A quantum mechanical version of Maxwell's Demon, a 150-year-old thought experiment, has been created. The demon is a simple one, and so far behaving itself.
In 1867 the great physicist James Clerk Maxwell pondered the newly formulated second law of thermodynamics. One framing of the second law is that if two bodies of different temperature are brought together, but isolated from the rest of the universe, their temperatures will converge, and only the input of work can make one hotter than the other – you can't, in other words, get energy for nothing. The law can more generally be summarized as “there's no such thing as a free lunch”, which rules out inventions such as perpetual motion machines.
Maxwell's thought experiment hypothetically contradicted the second law. He proposed the idea of a tiny demon that would sort a gas that contained particles of different energies. Particles of more than a certain energy would be sorted into one bucket, the rest into another. To a physicist, sorting involves no work. Yet the difference between the sorted gases – one high energy and therefore hot, the other cold – could be used to do work of the sort physicists recognize.
So if the second law says that entropy in an isolated system can only increase over time and in the Maxwell's Demon scenario the overall entropy appears to decrease, we have a paradox.
With time, physicists became increasingly confident the second law was right – many seeing it as the one thing in science we could be absolutely sure about. Yet, even though no one could build (or summon) a Maxwell Demon, the idea seemed viable in theory. It was only in the 1980s that the problem was resolved, with the realization that the costs of the information processing involved in assessing the particles and deciding what to do with them, would outweigh the gains from the sorted molecules. Thus, such a demon could not violate the second law, or power an energy supply, but might be interesting in other ways.
In Proceedings of the National Academy of Sciences, physicists describe the creation of a microwave cavity that acts as a Maxwell's Demon, and describes their success in measuring its energy production and loss down to the level of a single photon.
Simple Maxwell Demons have been built before, but these have avoided the complexity quantum mechanics adds to the system. Dr Janet Anders of the University of Exeter and scientists from five French institutions have gone further. Anders pointed out in a statement: “The fact that the system behaves quantum mechanically means that the particle can have a high and low energy at the same time, not only either of these choices as considered by Maxwell.”
The authors created a superconducting qubit, or unit of quantum information, and embedded it in a microwave cavity that acts as the demon. Depending on the energy state of the qubit, the demon sends it into one or other of two ports. By giving the demon a non-linear memory, the experiment allowed it to encode intermediary energy levels, rather than simply high or low, as would occur in a classical system.
The team measured the entropy and energy of the system, including the demon. “We are thus able to demonstrate how the information stored in the demon’s memory affects the extracted work,” the authors write.
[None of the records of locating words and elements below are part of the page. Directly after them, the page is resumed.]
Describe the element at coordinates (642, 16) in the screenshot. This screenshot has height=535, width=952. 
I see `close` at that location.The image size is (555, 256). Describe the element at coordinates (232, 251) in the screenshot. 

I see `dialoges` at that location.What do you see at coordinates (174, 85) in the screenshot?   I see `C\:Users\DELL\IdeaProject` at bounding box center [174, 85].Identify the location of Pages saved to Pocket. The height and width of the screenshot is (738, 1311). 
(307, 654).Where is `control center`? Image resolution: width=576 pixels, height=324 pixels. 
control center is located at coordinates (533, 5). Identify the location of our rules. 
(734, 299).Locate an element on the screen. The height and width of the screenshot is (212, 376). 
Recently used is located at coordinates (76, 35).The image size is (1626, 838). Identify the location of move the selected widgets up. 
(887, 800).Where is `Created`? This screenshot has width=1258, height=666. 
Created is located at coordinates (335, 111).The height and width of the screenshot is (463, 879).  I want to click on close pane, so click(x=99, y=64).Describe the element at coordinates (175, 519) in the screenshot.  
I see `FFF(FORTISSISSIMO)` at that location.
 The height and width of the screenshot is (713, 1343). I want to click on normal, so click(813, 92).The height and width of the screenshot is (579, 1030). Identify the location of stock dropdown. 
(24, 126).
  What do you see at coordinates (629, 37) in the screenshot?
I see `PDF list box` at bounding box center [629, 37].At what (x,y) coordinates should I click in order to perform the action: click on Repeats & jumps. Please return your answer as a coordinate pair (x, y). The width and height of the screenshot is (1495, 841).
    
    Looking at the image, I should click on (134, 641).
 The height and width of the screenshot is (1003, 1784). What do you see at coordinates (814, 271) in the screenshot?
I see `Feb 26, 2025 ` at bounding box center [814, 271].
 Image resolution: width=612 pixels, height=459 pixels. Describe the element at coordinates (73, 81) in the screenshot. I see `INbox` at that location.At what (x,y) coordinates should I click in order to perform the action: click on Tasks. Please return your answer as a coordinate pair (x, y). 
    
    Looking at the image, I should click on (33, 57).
The system is capable of being used to cool down superconducting qubits, should that be something you wish to do, but more importantly it can be used to test whether the relationship between the work done and the information stored is as quantum theory anticipates. So far the results meet expectations, but the authors think more interesting tests could be conducted with a more complex system involving tunable frequencies or multiple combined qubits and cavities.
An army of Maxwell's Demons may be on the way.